Updated 7:49 p.m. ET, 5/5/2014
Washington (CNN) - Flooded rail lines. Plagues of pests and herbicide-resistant weeds. A rash of wildfires.
Those are some of the alarming predictions in an early draft of a White House climate change report set for release on Tuesday, part of President Barack Obama's broader second-term effort to help the nation prepare for the effects of warmer temperatures, rising sea levels, and more erratic weather.
"Climate change, once considered an issue for a distant future, has moved firmly into the present," a 2013 draft of the National Climate Assessment claimed, adding that since 2009 evidence for man-made climate change has "strengthened considerably."
"Americans are noticing changes all around them," the draft from 2013 said. "Summers are longer and hotter... Rain comes in heavier downpours."
That report, which has been open for comments and review since its debut last year, was prepared by the U.S. Global Change Research Program. It doesn't necessarily reflect exactly what the White House will present, but Obama and his administration have long said that effects of climate change are already affecting communities.
The President will help mark the release of the updated National Climate Assessment by speaking with meteorologists about the report's findings, which his counselor John Podesta said Monday would offer "a huge amount of practical, usable knowledge" for communities as they cope with risks like longer dry spells and increased risk for wildfires.

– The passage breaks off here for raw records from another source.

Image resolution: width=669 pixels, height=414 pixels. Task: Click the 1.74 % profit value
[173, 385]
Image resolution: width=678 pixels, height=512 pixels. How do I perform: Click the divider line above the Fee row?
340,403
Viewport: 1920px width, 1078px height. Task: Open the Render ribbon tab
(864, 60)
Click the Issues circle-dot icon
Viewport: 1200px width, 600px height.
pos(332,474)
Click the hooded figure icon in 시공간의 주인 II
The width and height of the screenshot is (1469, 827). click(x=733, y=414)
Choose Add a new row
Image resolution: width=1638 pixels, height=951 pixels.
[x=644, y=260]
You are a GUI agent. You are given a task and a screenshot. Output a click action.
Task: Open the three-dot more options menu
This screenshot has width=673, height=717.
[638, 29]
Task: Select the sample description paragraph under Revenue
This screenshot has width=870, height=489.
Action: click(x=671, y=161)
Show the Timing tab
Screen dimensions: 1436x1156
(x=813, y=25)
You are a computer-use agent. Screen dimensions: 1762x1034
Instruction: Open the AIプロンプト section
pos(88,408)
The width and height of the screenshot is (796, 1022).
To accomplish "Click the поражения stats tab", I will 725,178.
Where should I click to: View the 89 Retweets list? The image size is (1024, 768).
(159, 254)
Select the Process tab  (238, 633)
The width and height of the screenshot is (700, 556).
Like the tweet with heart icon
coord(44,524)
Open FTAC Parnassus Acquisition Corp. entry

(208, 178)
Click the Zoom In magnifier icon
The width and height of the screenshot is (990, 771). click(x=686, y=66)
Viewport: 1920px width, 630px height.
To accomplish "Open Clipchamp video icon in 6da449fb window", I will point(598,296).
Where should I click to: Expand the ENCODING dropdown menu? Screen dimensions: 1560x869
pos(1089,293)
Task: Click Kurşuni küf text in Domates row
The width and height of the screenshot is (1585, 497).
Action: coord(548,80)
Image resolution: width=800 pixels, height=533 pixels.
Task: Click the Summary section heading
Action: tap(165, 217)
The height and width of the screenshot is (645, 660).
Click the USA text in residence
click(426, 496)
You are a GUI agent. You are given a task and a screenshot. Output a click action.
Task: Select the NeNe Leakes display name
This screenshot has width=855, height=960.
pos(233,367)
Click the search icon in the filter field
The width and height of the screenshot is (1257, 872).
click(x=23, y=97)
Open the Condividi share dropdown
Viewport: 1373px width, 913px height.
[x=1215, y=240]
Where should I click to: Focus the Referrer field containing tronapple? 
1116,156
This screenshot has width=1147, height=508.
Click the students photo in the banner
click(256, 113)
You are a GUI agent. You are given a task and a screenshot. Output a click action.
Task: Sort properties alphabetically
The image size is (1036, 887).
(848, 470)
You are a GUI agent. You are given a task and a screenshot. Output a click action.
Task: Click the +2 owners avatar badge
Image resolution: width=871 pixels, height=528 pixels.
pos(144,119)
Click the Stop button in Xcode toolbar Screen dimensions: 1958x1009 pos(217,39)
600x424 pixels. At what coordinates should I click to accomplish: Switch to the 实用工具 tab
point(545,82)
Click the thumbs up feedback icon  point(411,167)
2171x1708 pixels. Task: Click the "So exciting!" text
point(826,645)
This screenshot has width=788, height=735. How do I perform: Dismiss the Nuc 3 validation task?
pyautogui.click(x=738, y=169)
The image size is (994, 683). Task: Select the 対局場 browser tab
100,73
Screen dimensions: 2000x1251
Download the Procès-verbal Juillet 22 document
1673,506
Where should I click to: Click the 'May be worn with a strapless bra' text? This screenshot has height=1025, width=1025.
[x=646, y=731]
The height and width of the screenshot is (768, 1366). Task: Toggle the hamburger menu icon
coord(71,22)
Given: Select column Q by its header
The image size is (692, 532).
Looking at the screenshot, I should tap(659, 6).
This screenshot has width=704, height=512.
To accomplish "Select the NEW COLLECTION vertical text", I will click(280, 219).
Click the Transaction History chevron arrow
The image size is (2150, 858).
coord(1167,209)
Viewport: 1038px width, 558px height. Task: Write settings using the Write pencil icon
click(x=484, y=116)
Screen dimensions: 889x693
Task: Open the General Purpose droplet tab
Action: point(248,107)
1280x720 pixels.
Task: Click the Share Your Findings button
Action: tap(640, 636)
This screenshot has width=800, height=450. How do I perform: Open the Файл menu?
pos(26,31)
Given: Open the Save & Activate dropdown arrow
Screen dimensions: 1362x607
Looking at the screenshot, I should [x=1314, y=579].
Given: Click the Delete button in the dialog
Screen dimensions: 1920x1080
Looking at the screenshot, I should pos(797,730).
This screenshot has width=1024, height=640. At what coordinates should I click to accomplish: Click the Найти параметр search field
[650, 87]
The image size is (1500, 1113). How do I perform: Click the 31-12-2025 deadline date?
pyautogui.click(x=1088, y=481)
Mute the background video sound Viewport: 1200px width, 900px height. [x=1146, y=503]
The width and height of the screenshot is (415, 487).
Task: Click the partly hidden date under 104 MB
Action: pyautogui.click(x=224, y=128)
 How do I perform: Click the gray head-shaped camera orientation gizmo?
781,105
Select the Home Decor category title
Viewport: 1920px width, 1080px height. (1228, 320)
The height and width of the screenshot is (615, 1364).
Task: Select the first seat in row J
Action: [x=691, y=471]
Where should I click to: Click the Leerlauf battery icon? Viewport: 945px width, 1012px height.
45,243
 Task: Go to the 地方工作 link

"It begins to take the climate discussion down to a regional level, so it breaks the country apart, anticipates what's going to happen in each region," Podesta said. "That kind of information will help communities plan."
The draft report, hundreds of pages long, breaks the country down by region and identifies specific threats should climate change continue.
In the densely populated Northeast, flooded rail lines are named as a concern if sea levels rise. The plains could suffer pest and weed infestations should winters last longer. And more wildfires in the West could threaten agriculture and residential communities.
The week-long focus on climate change continues Wednesday when the White House convenes a summit focused on green building tactics. Later in the week, Obama will announce new solar power initiatives, Podesta said.
Obama has pledged to renew his efforts on climate change during his second term, including using executive actions that bypass Congress. He's introduced new regulations on truck emissions and created so-called "climate hubs" that help businesses prepare for the effects of climate change.
Obama and his administration are also approaching a decision on the Keystone XL pipeline, which would transport oil from Canada to the Gulf of Mexico. Environmental groups argue the project would contribute to climate change since it wouldn't help reduce the nation's dependence on fossil fuels.
Podesta, who advocated against approving the pipeline before he joined the Obama administration last year, has recused himself from internal discussions on the matter. He similarly declined to answer questions about the project on Tuesday.
But Podesta did say that the recent energy boom in the United States – powered by increased extractions of oil and natural gas through a controversial process known as "fracking" – could serve to reduce American dependence on fossil fuels.
"We think it's a practical and viable way to reduce emissions in the short run," Podesta said. "Obviously, there are environmental issues around the production of gas and oil. But, again, in the administration's view, those can be - those can be dealt with through the proper application of the best practices to produce that oil and gas."